- _What you will do_
Retyping each entry exactly is the whole task.

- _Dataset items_
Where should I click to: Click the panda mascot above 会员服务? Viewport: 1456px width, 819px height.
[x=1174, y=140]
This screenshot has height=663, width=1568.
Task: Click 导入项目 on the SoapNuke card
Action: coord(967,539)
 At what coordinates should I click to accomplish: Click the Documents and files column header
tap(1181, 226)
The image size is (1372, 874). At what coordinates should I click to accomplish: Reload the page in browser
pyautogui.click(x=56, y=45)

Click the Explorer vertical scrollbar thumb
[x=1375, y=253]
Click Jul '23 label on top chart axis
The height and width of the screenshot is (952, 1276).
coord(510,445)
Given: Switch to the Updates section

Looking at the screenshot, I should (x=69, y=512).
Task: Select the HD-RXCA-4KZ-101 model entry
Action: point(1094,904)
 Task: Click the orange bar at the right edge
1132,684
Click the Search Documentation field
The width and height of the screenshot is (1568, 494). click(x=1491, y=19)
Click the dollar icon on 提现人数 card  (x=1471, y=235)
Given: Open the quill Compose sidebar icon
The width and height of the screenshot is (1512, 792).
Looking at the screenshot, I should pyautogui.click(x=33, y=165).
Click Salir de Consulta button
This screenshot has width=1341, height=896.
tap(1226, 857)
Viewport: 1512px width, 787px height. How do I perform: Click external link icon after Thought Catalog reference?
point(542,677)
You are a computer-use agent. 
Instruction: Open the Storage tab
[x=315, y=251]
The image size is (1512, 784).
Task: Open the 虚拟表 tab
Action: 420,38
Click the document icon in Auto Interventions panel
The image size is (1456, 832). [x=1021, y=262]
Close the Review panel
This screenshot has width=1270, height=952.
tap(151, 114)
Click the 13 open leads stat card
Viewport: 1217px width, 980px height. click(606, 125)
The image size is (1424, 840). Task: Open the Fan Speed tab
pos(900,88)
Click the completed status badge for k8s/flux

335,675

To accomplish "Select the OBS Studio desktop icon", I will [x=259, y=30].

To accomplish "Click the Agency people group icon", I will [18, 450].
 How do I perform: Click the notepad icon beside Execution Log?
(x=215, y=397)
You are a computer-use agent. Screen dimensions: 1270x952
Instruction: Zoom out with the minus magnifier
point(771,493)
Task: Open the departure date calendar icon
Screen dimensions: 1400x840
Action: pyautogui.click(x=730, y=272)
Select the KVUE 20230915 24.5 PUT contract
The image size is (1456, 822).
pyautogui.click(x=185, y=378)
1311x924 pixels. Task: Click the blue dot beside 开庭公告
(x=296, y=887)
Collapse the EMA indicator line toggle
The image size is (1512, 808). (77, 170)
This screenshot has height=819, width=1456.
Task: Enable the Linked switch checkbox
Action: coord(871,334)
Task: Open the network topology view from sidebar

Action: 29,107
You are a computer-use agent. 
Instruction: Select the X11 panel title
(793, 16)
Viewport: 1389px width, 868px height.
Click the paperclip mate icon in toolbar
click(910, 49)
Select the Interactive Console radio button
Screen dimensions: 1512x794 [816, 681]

- _Answer to this exercise_
Where should I click to: Click the panda mascot above 会员服务? Viewport: 1456px width, 819px height.
[x=1174, y=140]
This screenshot has height=663, width=1568.
Task: Click 导入项目 on the SoapNuke card
Action: coord(967,539)
 At what coordinates should I click to accomplish: Click the Documents and files column header
tap(1181, 226)
The image size is (1372, 874). At what coordinates should I click to accomplish: Reload the page in browser
pyautogui.click(x=56, y=45)

Click the Explorer vertical scrollbar thumb
[x=1375, y=253]
Click Jul '23 label on top chart axis
The height and width of the screenshot is (952, 1276).
coord(510,445)
Given: Switch to the Updates section

Looking at the screenshot, I should (x=69, y=512).
Task: Select the HD-RXCA-4KZ-101 model entry
Action: point(1094,904)
 Task: Click the orange bar at the right edge
1132,684
Click the Search Documentation field
The width and height of the screenshot is (1568, 494). click(x=1491, y=19)
Click the dollar icon on 提现人数 card  (x=1471, y=235)
Given: Open the quill Compose sidebar icon
The width and height of the screenshot is (1512, 792).
Looking at the screenshot, I should pyautogui.click(x=33, y=165).
Click Salir de Consulta button
This screenshot has width=1341, height=896.
tap(1226, 857)
Viewport: 1512px width, 787px height. How do I perform: Click external link icon after Thought Catalog reference?
point(542,677)
You are a computer-use agent. 
Instruction: Open the Storage tab
[x=315, y=251]
The image size is (1512, 784).
Task: Open the 虚拟表 tab
Action: 420,38
Click the document icon in Auto Interventions panel
The image size is (1456, 832). [x=1021, y=262]
Close the Review panel
This screenshot has width=1270, height=952.
tap(151, 114)
Click the 13 open leads stat card
Viewport: 1217px width, 980px height. click(606, 125)
The image size is (1424, 840). Task: Open the Fan Speed tab
pos(900,88)
Click the completed status badge for k8s/flux

335,675

To accomplish "Select the OBS Studio desktop icon", I will [x=259, y=30].

To accomplish "Click the Agency people group icon", I will [18, 450].
 How do I perform: Click the notepad icon beside Execution Log?
(x=215, y=397)
You are a computer-use agent. Screen dimensions: 1270x952
Instruction: Zoom out with the minus magnifier
point(771,493)
Task: Open the departure date calendar icon
Screen dimensions: 1400x840
Action: pyautogui.click(x=730, y=272)
Select the KVUE 20230915 24.5 PUT contract
The image size is (1456, 822).
pyautogui.click(x=185, y=378)
1311x924 pixels. Task: Click the blue dot beside 开庭公告
(x=296, y=887)
Collapse the EMA indicator line toggle
The image size is (1512, 808). (77, 170)
This screenshot has height=819, width=1456.
Task: Enable the Linked switch checkbox
Action: coord(871,334)
Task: Open the network topology view from sidebar

Action: 29,107
You are a computer-use agent. 
Instruction: Select the X11 panel title
(793, 16)
Viewport: 1389px width, 868px height.
Click the paperclip mate icon in toolbar
click(910, 49)
Select the Interactive Console radio button
Screen dimensions: 1512x794 [816, 681]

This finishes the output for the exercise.